── Excerpt to read
1. The amphora gets created and is booted. In this example, the amphora will
   perform both the load balancing (HAProxy) and L3 Distributor function
   (BGP Speaker).

2. The amphora will read in the BGP configuration information from the config
   drive and configure the BGP Speaker to peer with the ToR switch.

3. The BGP Speaker process will start and establish a BGP peering session with
   the ToR switch.

4. Once the BGP peering session is active, the amphora is ready to advertise
   its anycast VIP into the network with a next-hop of its front-end IP
   address.

5. The BGP speaker will communicate using the BGP protocol and send a BGP
   "announce" message to the ToR switch in order to announce a VIP route. If
   the amphora is serving as both a load balancer and distributor the
   announcement will happen on listener start. Otherwise the announce will
   happen on a register amphora request to the distributor.
────
── Information supplied
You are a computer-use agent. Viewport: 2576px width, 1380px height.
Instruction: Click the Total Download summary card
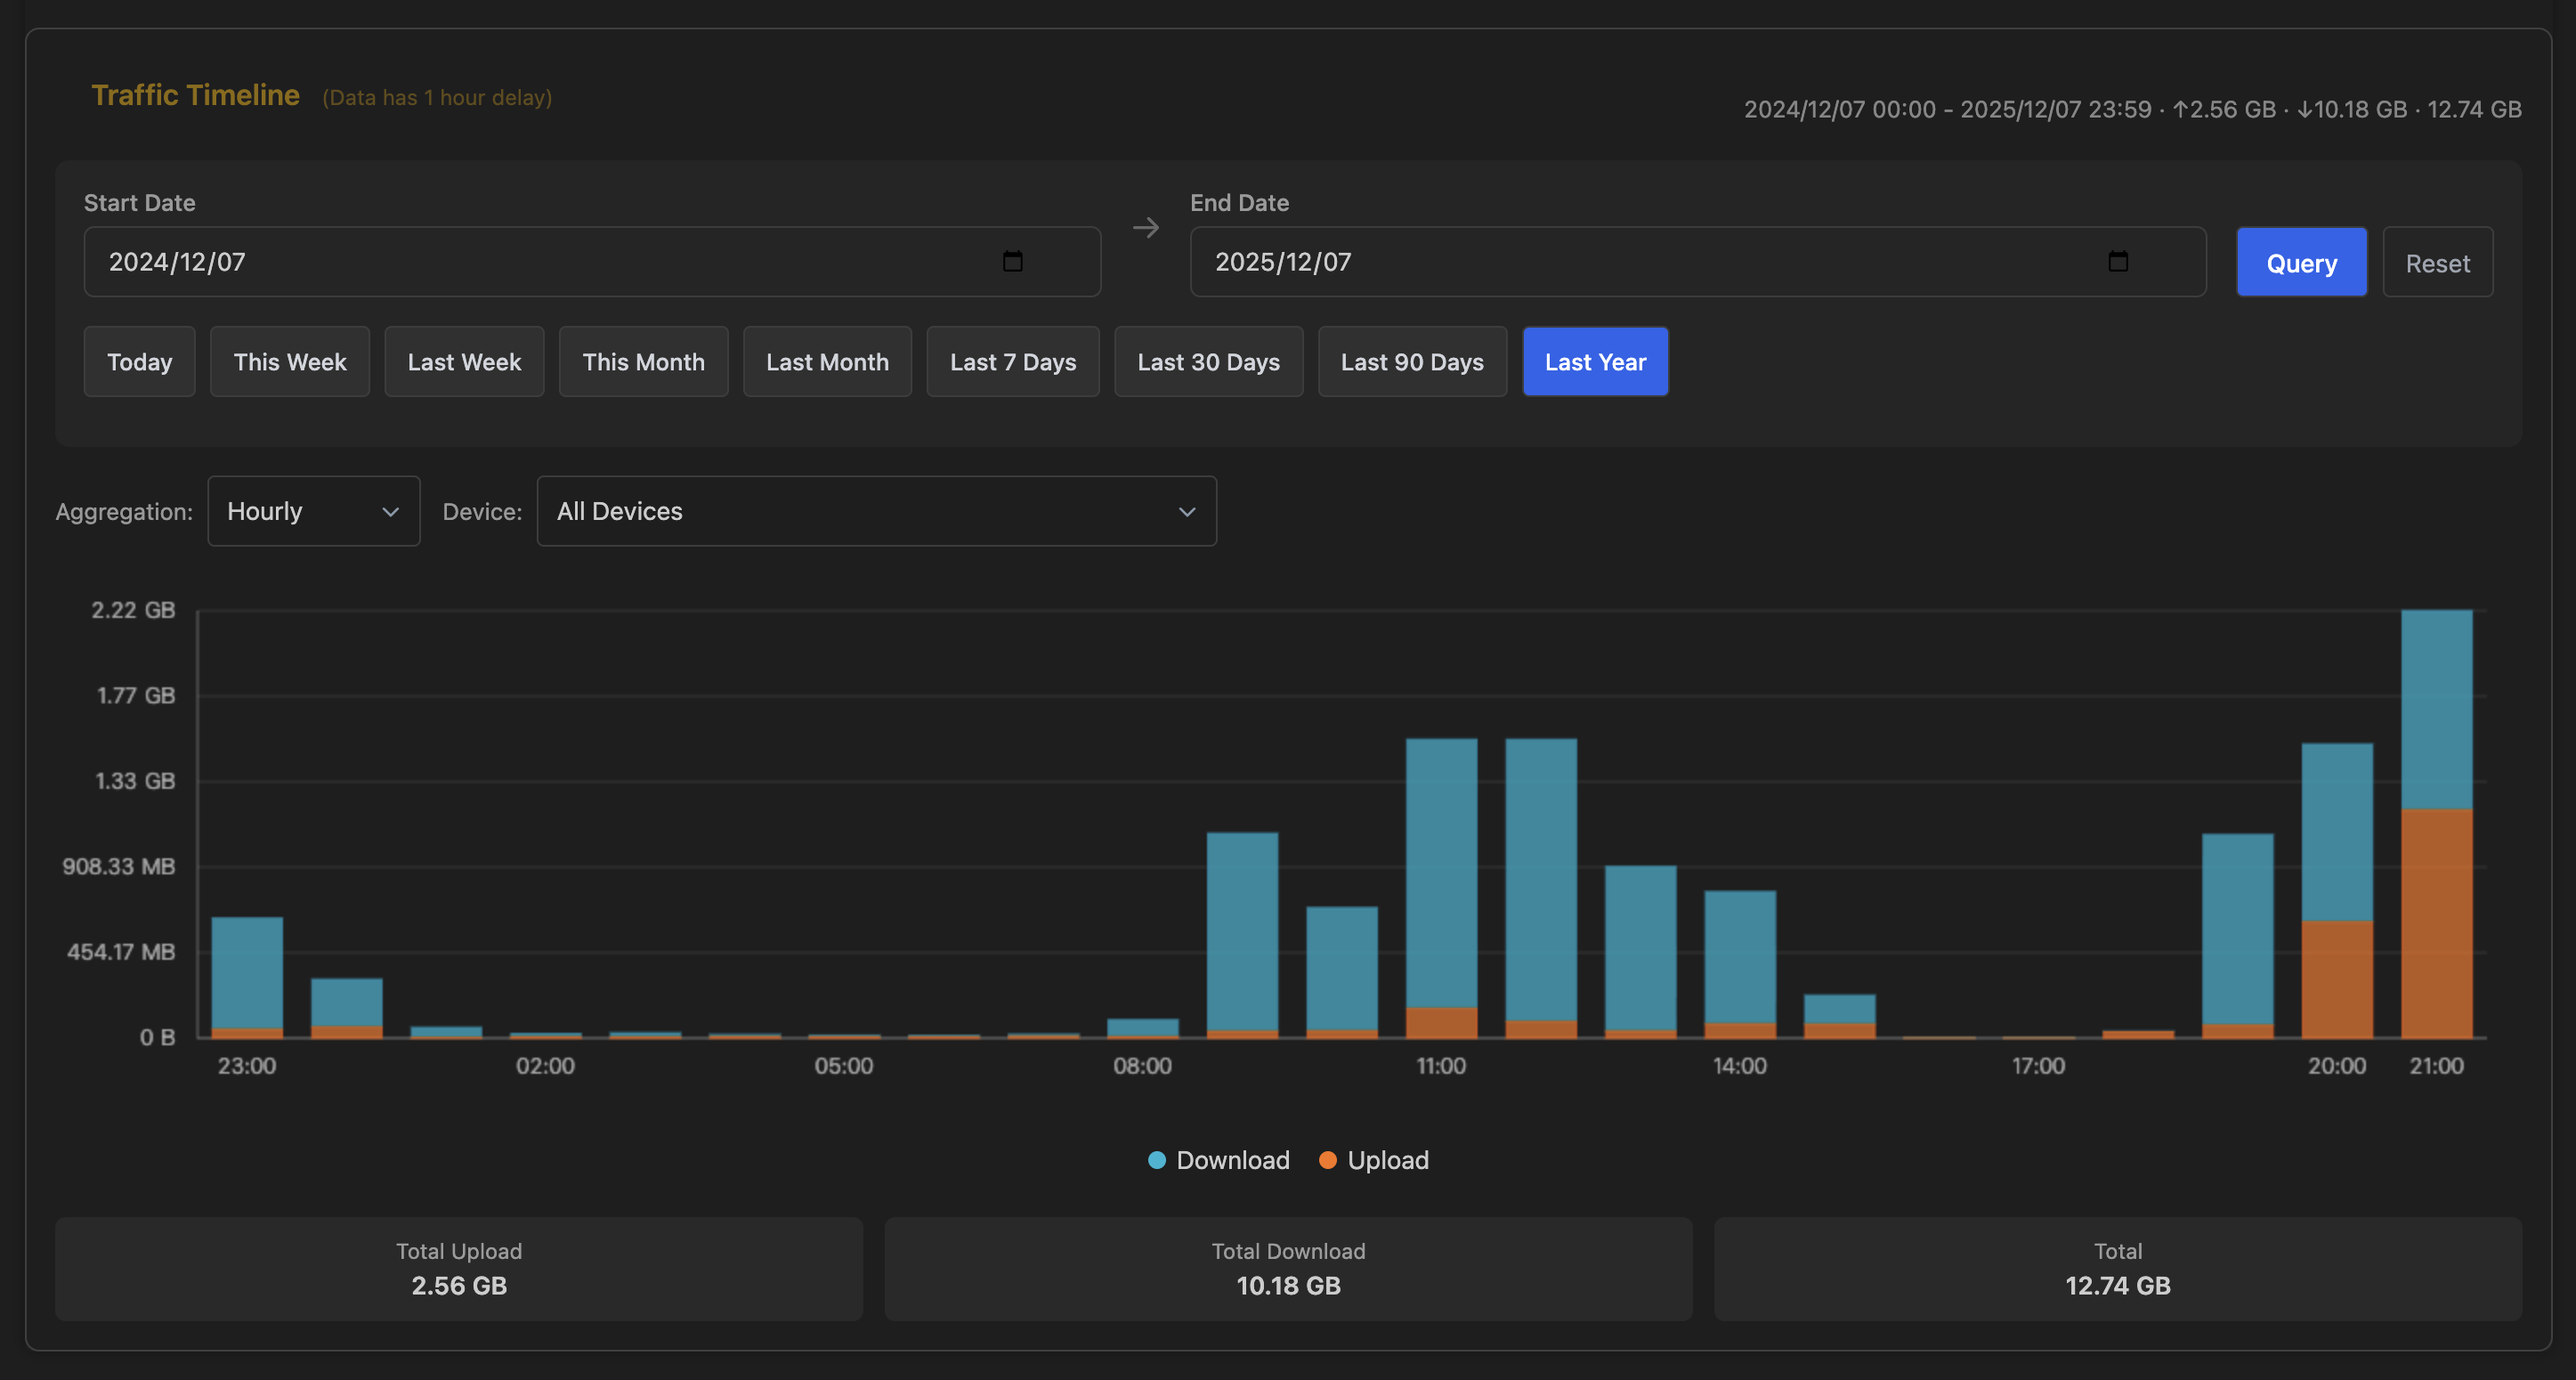pos(1287,1269)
────
**Required work:**
1) Answer these questions from the amphora startup steps:
(a) Which two functions does the amphora perform in the example?
(b) From where does the amphora read its BGP configuration information?
(c) What next-hop does the amphora use when it advertises its anycast VIP?
2) Return the passage of the amphora startup steps starting at "5. The BGP speaker" and ending at "to the distributor.".
3) Carry the amphora startup steps further, picking up after the last sentence shown.
The listing is not needed for this work.

**Responses to the tasks:**
1)
(a) Load balancing (HAProxy) and the L3 Distributor function (BGP Speaker).
(b) From the config drive.
(c) Its front-end IP address.

2)
5. The BGP speaker will communicate using the BGP protocol and send a BGP
   "announce" message to the ToR switch in order to announce a VIP route. If
   the amphora is serving as both a load balancer and distributor the
   announcement will happen on listener start. Otherwise the announce will
   happen on a register amphora request to the distributor.

3)
6. The ToR switch will learn this new route and advertise it into the L3
   fabric. At this point the L3 fabric will know of the new VIP route and how
   to reach it (via the ToR that just announced it).

7. The L3 fabric will create an ECMP group if it has received multiple route
   advertisements for the same anycast VIP. This will result in a single VIP
   address with multiple next-hop addresses.

8. Once the route is accepted by the L3 fabric, traffic will get distributed
   to the recently registered amphora (HAProxy).

9. The BGP speaker will communicate using the BGP protocol and send a BGP
   "withdraw" message to the ToR switch in order to withdraw a VIP route. If
   the amphora is serving as both a load balancer and distributor the
   withdrawal will happen on listener stop. Otherwise the withdraw will happen
   on an unregister amphora request to the distributor.

10. The ToR switch will tell the L3 fabric over BGP that the anycast VIP route
    for the amphora being unregistered is no longer valid.

11. The L3 fabric will remove the VIP address with the next-hop address to the
    amphora (HAProxy) being unregistered. It will keep all other existing VIP
    routes to other amphora (HAProxy) instances until they are explicitly
    unregistered.

12. Once the route is removed the amphora (HAProxy) will no longer receive any
    traffic for the VIP.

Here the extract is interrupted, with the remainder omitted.